WHAT YOU WILL DO: The answer must consist of every line in the records below that contains the string "height".

GIVEN DATA:
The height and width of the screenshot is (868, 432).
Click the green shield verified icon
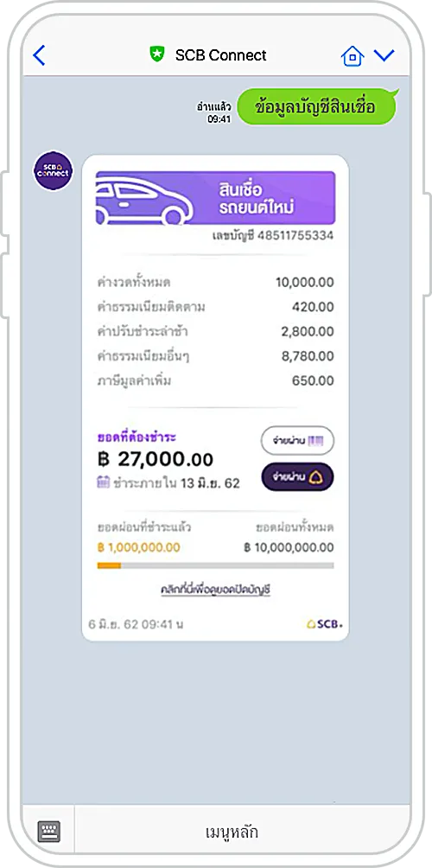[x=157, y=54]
==
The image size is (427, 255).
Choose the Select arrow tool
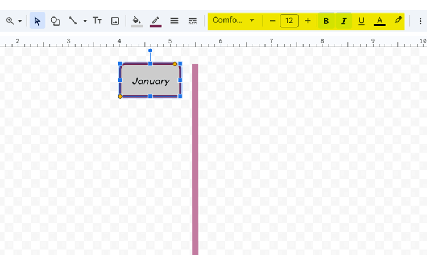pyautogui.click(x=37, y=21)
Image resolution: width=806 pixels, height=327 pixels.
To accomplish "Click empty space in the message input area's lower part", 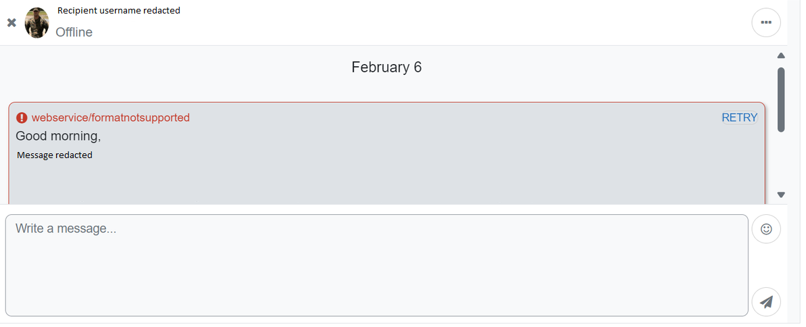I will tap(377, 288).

ANSWER TO THIS EXERCISE:
The height and width of the screenshot is (868, 432).
Image resolution: width=806 pixels, height=327 pixels.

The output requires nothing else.